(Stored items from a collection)
┄┄┄┄┄┄┄┄┄┄┄┄┄┄┄┄┄┄┄┄

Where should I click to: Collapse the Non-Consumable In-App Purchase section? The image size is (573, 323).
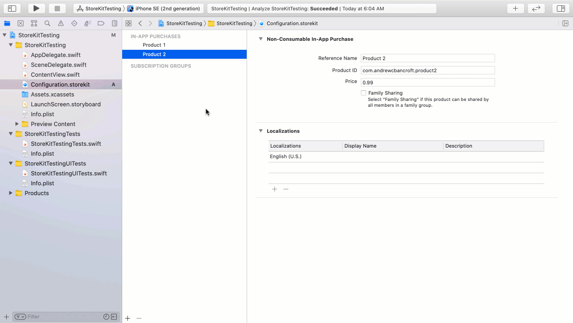point(261,39)
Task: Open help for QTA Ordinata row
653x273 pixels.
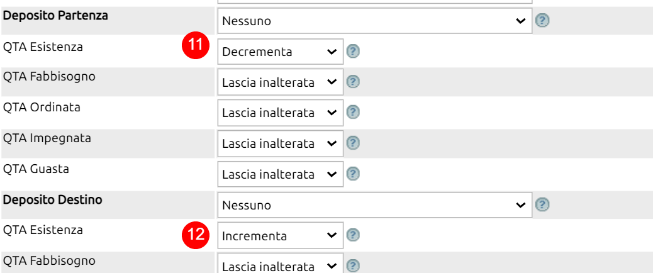Action: [x=353, y=113]
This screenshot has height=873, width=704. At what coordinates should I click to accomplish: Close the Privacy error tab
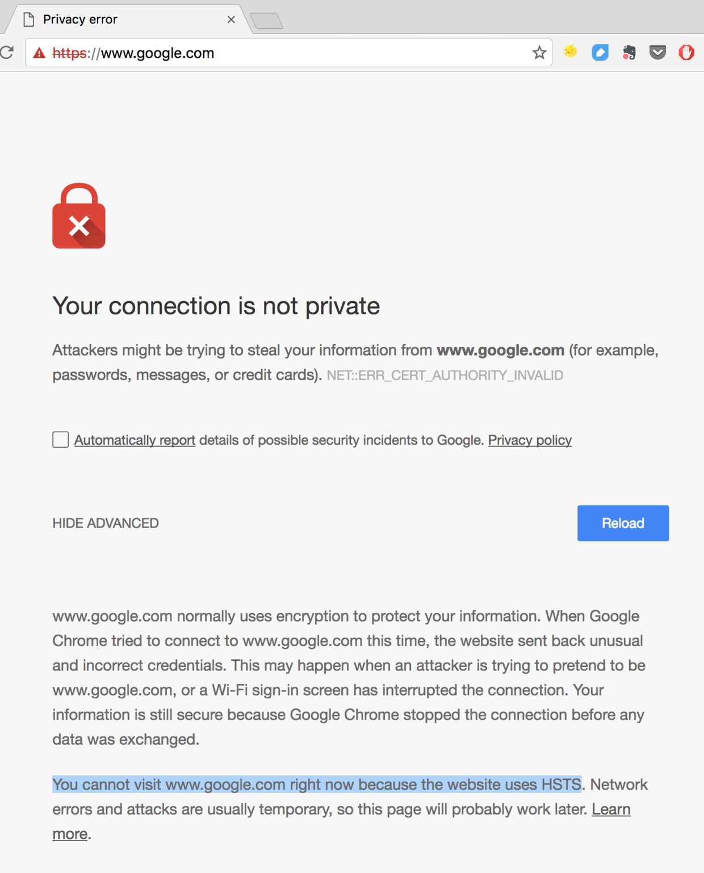coord(231,19)
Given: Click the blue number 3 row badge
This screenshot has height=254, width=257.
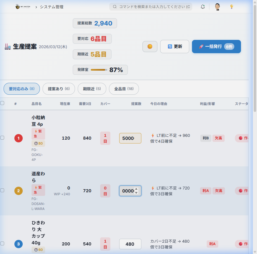Looking at the screenshot, I should click(x=19, y=244).
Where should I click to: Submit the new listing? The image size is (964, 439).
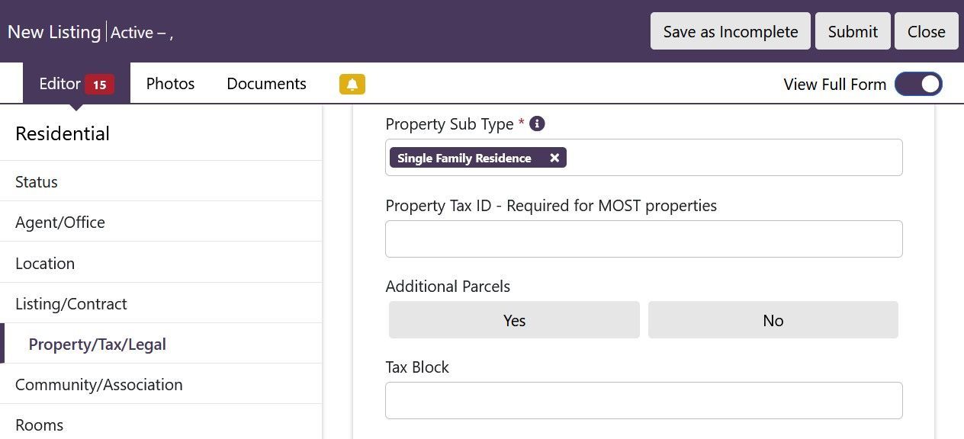(x=852, y=31)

┄┄┄┄┄┄┄┄┄┄┄┄┄┄┄┄┄┄┄┄

TASK TO CARRY OUT:
Please pull out every line of the entries that contains the string "height".

RESULT BELOW:
This screenshot has height=873, width=704. At what coordinates should I click to accomplish: Close the Privacy error tab
This screenshot has height=254, width=257.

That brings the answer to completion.